Data extracts:
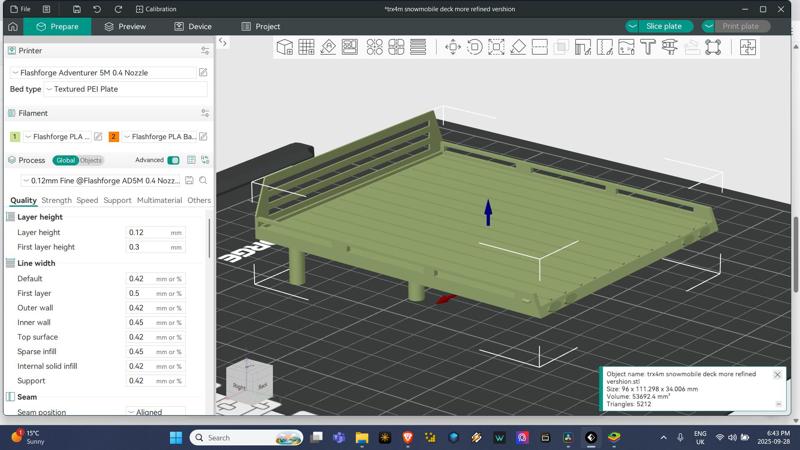Select the Lay on face tool
800x450 pixels.
(x=518, y=47)
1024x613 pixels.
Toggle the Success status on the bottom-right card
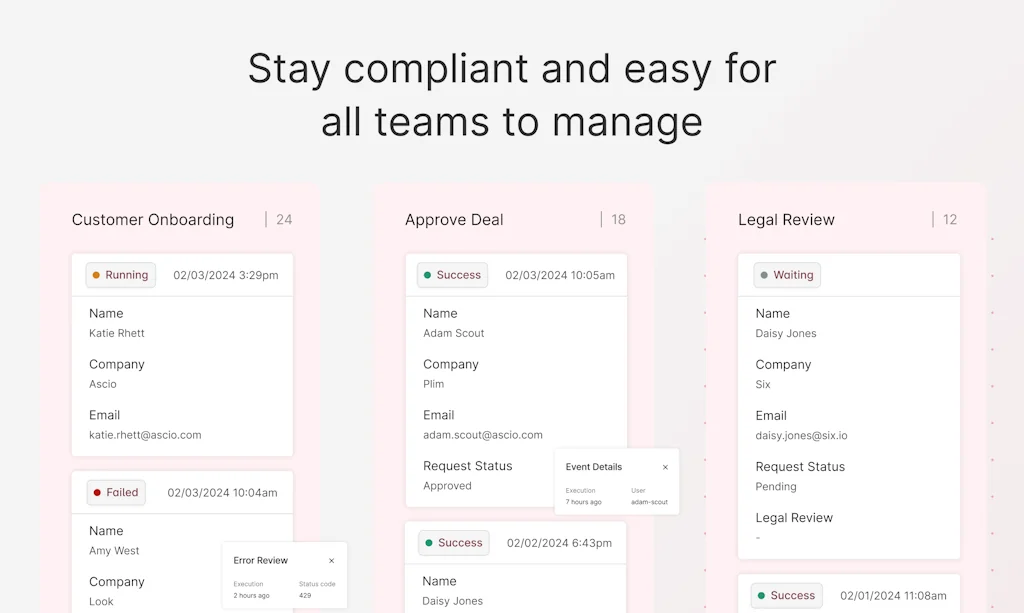(785, 595)
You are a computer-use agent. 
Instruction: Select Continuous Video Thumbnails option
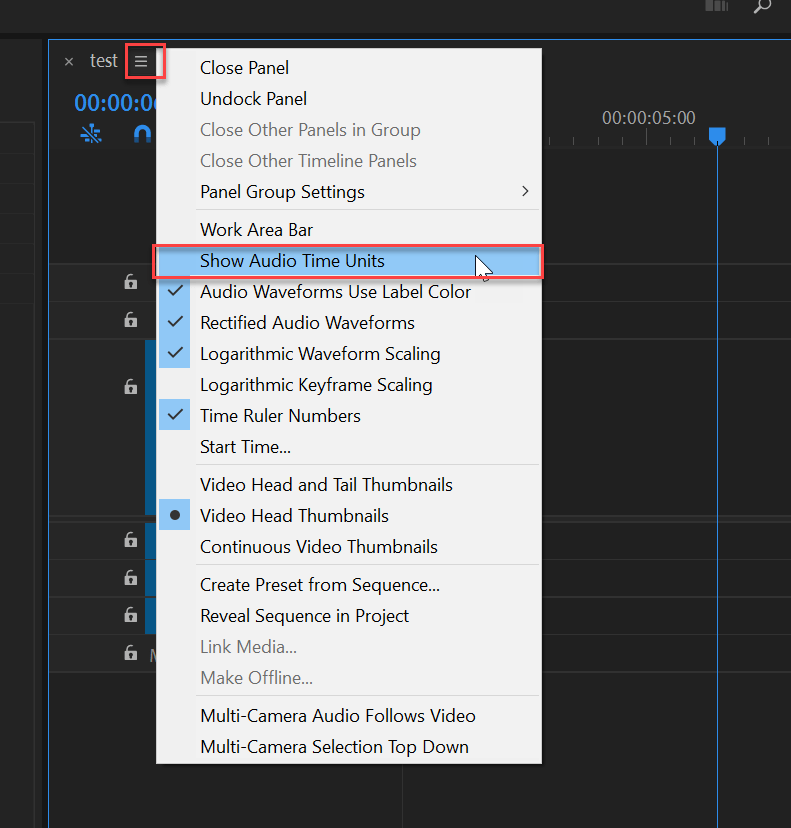[318, 547]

What to do: Output only the lines running from the one containing "Instruction: Select Continuous" to the end of the records, inclusive and exact; skip the pictures.

Result of the task:
Instruction: Select Continuous Video Thumbnails option
[318, 547]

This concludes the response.